DESCRIPTION OF THE TASK: Provide only the number of lines below in which the string "beside" occurs.

Start of DATA SHOWN

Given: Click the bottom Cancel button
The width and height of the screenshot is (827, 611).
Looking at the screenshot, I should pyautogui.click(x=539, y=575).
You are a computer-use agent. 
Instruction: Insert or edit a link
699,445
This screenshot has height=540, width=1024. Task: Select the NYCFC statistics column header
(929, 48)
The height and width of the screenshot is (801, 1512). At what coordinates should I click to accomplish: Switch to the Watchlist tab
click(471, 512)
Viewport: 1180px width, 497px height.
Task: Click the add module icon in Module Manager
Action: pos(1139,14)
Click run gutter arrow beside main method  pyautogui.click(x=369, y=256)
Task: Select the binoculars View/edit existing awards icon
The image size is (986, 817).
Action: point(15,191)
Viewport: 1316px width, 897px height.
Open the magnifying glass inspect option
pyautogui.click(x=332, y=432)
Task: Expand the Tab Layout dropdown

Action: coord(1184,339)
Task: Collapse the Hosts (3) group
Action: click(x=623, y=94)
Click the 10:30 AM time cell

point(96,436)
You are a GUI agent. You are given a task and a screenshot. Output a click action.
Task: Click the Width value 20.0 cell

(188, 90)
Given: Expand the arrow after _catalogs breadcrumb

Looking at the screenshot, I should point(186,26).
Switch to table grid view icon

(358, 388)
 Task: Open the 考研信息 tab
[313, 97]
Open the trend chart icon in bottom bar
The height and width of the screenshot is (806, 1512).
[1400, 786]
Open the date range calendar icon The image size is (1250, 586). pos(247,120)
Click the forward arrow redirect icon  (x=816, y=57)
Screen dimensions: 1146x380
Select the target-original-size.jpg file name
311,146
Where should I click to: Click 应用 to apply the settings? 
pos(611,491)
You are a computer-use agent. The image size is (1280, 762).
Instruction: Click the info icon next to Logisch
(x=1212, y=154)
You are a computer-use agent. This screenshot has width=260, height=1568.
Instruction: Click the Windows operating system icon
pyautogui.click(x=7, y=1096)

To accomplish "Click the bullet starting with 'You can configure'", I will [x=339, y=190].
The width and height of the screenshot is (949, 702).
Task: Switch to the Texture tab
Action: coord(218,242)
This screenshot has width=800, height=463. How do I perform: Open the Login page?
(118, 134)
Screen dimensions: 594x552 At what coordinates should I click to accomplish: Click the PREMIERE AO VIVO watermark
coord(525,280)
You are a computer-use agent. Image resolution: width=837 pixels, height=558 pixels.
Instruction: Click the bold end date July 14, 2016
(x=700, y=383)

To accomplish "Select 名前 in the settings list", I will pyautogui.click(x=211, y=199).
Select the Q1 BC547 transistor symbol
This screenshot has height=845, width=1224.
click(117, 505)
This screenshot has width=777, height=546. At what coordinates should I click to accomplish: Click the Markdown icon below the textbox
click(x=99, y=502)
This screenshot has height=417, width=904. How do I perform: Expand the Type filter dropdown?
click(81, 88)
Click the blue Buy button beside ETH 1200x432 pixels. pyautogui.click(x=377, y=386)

End of DATA SHOWN

TASK RESPONSE: 2